Base excision repair of 8-hydroxyguanine protects DNA from endogenous oxidative stress

Abstract

A particularly important stress for all cells is the one produced by reactive oxygen species (ROS) that are formed as a byproduct of endogenous metabolism or the exposure to environmental oxidizing agents. An oxidatively damaged guanine, 8-hydroxyguanine (8-OH-G), is abundantly produced in DNA exposed to ROS. The biological relevance of this kind of DNA damage has been unveiled by the study of two mutator genes in E. coli, fpg and mutY. Both genes code for DNA glycosylases that cooperate to prevent the mutagenic effects of 8-OH-G. Inactivation of any of those two genes leads to a spontaneous mutator phenotype characterized by the exclusive increase in G:C to T:A transversions. In the simple eukaryote Saccharomyces cerevisiae, the OGG1 gene encodes an 8-OH-G DNA glycosylase which is the functional homolog of the bacterial fpg gene product. Moreover, the inactivation of OGG1 in yeast creates a mutator phenotype that is also specific for the generation of G:C to T:A transversions.
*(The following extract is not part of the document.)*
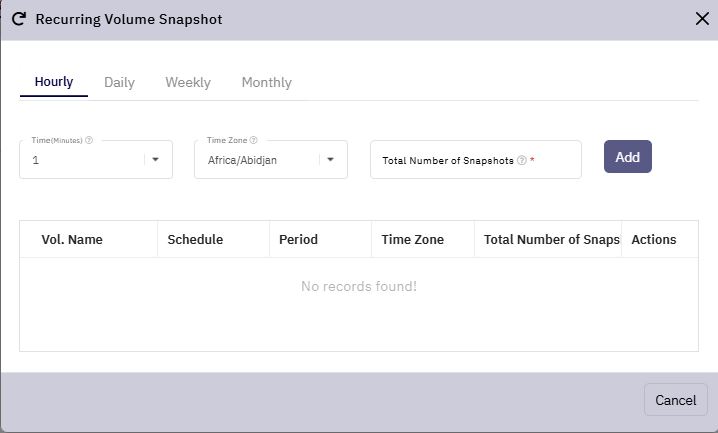
Task: Focus the Total Number of Snapshots input
Action: tap(476, 159)
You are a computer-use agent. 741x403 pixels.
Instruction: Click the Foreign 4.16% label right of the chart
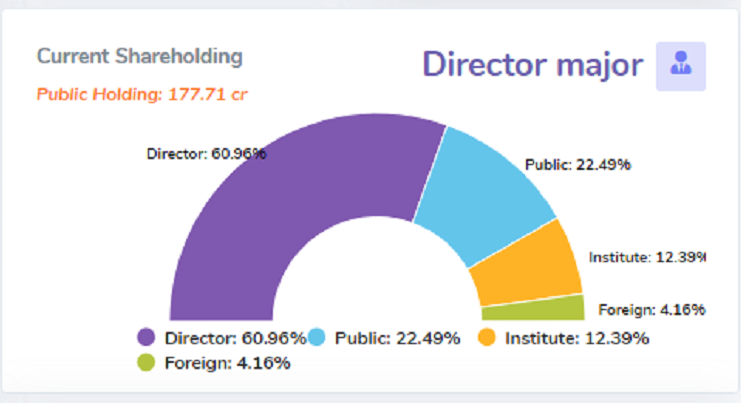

The presence of such system in mammals has been confirmed by the cloning of the OGG1 gene coding for a human homolog of the yeast enzyme. Human cells also possess a MutY homolog encoded by the MYH gene. Analysis of the human OGG1 gene and its transcripts in normal and tumoral tissues reveals alternative splicing, polymorphisms and somatic mutations. The aim of this review is to summarize recent findings dealing with the biochemical properties and the biological functions of 8-OH-G DNA glycosylases in bacterial, yeast, insect and mammalian cells. These results point to 8-OH-G as an endogenous source of mutations and to its likely involvement in the process of carcinogenesis.